Sem dúvidas, essa nova alteração de procedimento do Supremo traz uma maior segurança jurídica para os demais processos em andamento. Evita que o pedido de destaque se torne uma arma perigosa, onde um ministro pode vetar a decisão de outros seis ou mais, e aguardar nova formação do colegiado para lhe garantir a vitória. Será mais um obstáculo para que ele seja utilizado de maneira estratégica, possibilitando vetar uma decisão que se mostra consolidada, como foi o caso da “revisão da vida toda”, em que todos os votos já estavam disponíveis e publicados.
Imperioso destacar que a “revisão da vida toda” teve seu regular andamento em Plenário Virtual, e corrigiu uma injustiça com o aposentado, aplicando o seu entendimento principiológico de que “jamais uma regra de transição pode ser mais desfavorável que uma regra permanente”. Este já era o posicionamento da Corte em Plenário presencial, onde merece destaque o trecho do RE 524.189, com relatoria do saudoso ministro Teori Zavascki, julgado de forma unânime:
“As regras de transição editadas pelo constituinte derivado, são na verdade mais gravosas que a regra geral inserida na EC 20 de 1998”. E continua: “a própria regra de transição da aposentadoria proporcional, por absurdo, continha requisitos não previstos no texto legal do que a aposentadoria integral”.
O tribunal sempre enxergou como um absurdo tal ocorrência, e possui extenso conhecimento sobre a matéria, entendendo que as regras de transição devem abrandar efeitos, nunca trazer prejuízos ao segurado.
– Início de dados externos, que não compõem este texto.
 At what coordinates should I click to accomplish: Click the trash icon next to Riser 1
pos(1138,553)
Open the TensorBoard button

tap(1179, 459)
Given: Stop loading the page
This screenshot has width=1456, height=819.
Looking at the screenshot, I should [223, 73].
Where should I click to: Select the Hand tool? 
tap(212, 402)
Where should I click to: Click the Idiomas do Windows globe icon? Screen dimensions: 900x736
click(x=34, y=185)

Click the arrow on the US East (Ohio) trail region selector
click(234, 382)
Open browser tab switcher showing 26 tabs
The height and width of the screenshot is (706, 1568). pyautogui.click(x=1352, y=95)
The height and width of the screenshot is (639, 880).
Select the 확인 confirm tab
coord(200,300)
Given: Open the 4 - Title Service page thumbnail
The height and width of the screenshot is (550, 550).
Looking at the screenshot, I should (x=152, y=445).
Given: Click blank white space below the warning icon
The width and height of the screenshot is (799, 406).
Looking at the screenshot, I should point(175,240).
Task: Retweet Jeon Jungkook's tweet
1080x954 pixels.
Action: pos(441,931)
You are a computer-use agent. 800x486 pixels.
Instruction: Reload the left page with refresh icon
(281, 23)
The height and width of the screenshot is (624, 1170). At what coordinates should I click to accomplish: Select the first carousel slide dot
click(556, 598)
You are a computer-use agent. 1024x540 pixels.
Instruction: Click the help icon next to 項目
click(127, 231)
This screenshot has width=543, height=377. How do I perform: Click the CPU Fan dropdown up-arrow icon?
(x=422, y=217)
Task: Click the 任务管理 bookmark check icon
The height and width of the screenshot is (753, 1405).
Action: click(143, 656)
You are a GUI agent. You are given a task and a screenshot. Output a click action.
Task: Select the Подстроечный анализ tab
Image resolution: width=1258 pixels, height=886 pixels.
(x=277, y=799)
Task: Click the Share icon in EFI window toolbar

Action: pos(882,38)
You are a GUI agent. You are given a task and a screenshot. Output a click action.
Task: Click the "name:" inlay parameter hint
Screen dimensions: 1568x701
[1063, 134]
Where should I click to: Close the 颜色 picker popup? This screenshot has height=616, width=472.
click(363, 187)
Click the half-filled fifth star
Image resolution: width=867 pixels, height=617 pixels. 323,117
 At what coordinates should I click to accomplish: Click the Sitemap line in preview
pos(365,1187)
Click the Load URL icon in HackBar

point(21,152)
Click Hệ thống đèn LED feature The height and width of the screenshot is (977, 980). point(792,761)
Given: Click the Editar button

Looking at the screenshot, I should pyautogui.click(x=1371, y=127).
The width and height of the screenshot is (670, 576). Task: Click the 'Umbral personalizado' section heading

Encontramos até mesmo na exposição de motivos do projeto da Lei 9.876/99 que a regra transitória esculpida pelo artigo 3º teria a função teleológica de favorecer o segurado já filiado ao INSS antes da sua vigência.
Este anseio se encontra em evidente harmonia com a finalidade típica das normas de transição trazidas pelas modificações previdenciárias de 1999, que possuem por finalidade trazer segurança jurídica para as relações. O STF havia cumprido o papel de aplicar corretamente o desejo do legislador, tornando mais branda a transição de uma legislação mais austera para o segurado que já estava por décadas pagando para aposentar-se.
E mais uma vez a “revisão da vida toda” foi um marco importante, pois colocou seus holofotes na problemática trazida pelos pedidos de destaque no plenário virtual, demonstrando que este instrumento precisava de regulamentação, para não ser um perigoso mecanismo infralegal que possibilite o desprezo as decisões da maioria da Corte Superior. A função do colegiado é promover o dissenso, a divergência e a contradição, onde a vontade da maioria deve sempre prevalecer, mesmo que um ministro seja divergente a ela. E, agora, parece que esse será o caminho.
João Badari é advogado especialista em Direito Previdenciário e sócio do escritório Aith, Badari e Luchin Advogados.